[Stored dataset items]
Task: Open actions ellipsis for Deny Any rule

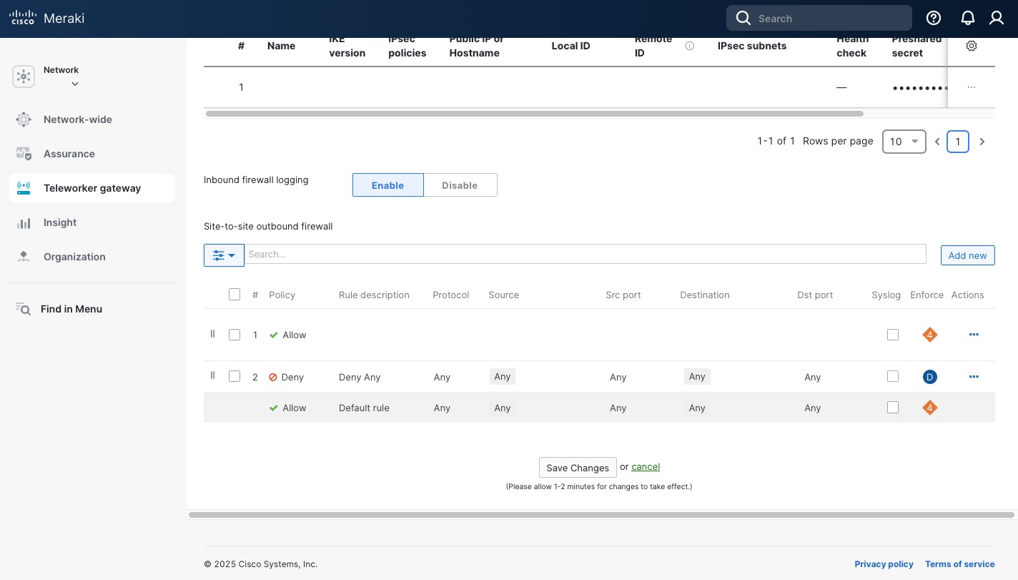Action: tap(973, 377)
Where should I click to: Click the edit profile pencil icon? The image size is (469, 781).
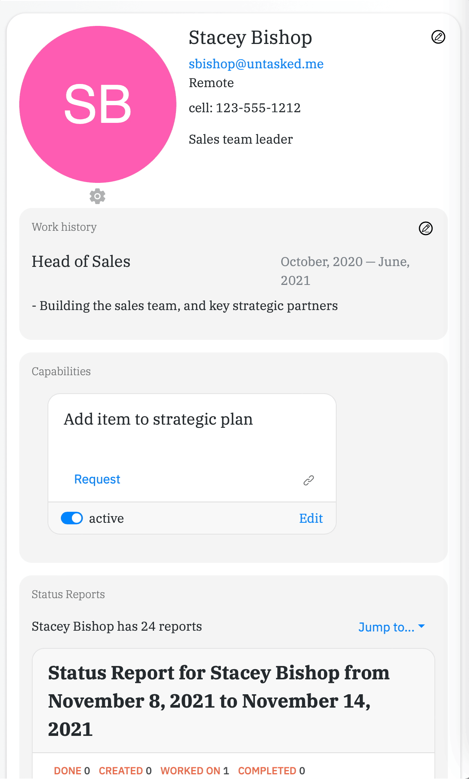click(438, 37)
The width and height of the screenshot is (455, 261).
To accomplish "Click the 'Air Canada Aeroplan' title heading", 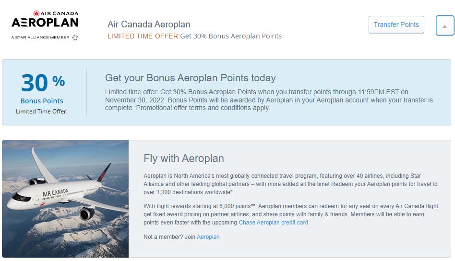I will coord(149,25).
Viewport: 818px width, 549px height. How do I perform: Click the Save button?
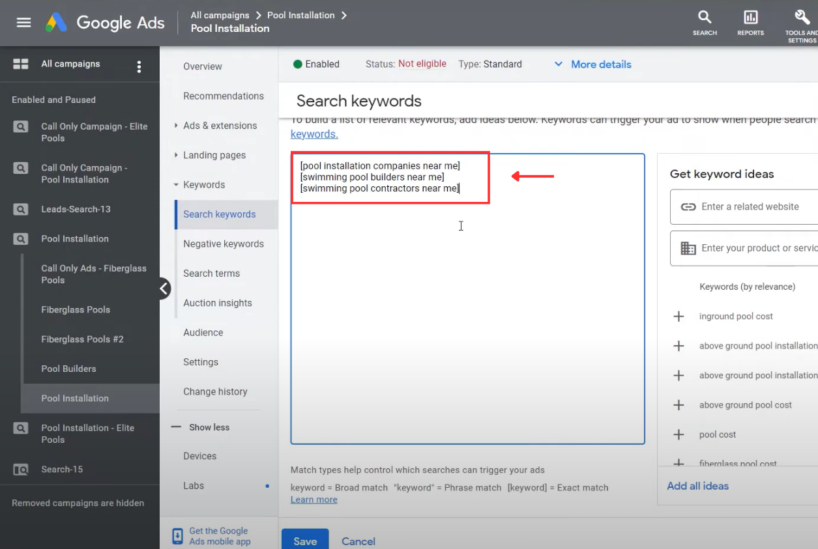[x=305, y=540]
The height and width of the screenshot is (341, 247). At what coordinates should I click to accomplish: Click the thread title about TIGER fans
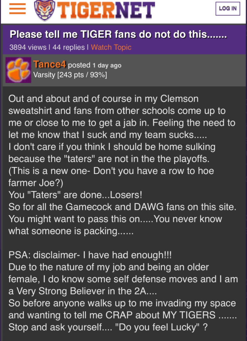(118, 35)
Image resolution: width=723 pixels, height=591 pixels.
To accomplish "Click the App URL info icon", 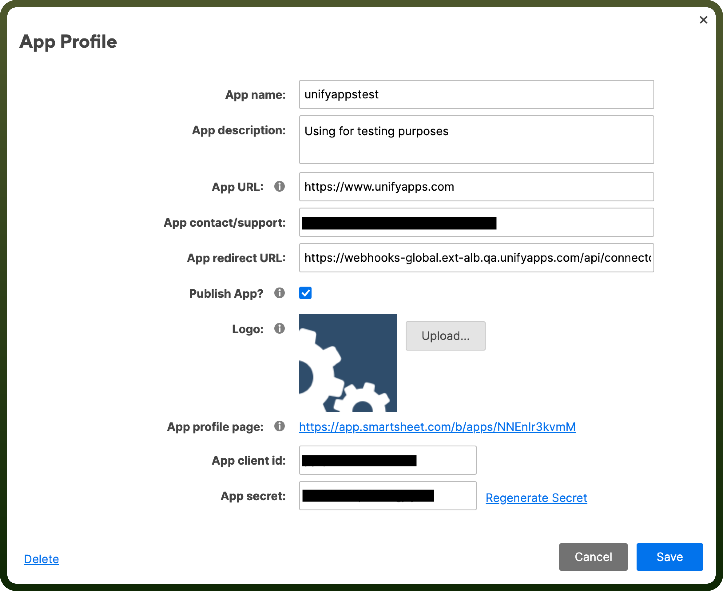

### EXERCISE DETAILS
Nothing but the lines above from the line with "Viewport: 818px width, 549px" up to and including the line with "Image resolution: width=723" should be returned, exactly as written and without pictures.

### YOUR SOLUTION
Viewport: 818px width, 549px height. How do I perform: Click the Save button?
[x=305, y=540]
The height and width of the screenshot is (341, 247). At what coordinates should I click to accomplish: Click the thread title about TIGER fans
(118, 35)
Image resolution: width=723 pixels, height=591 pixels.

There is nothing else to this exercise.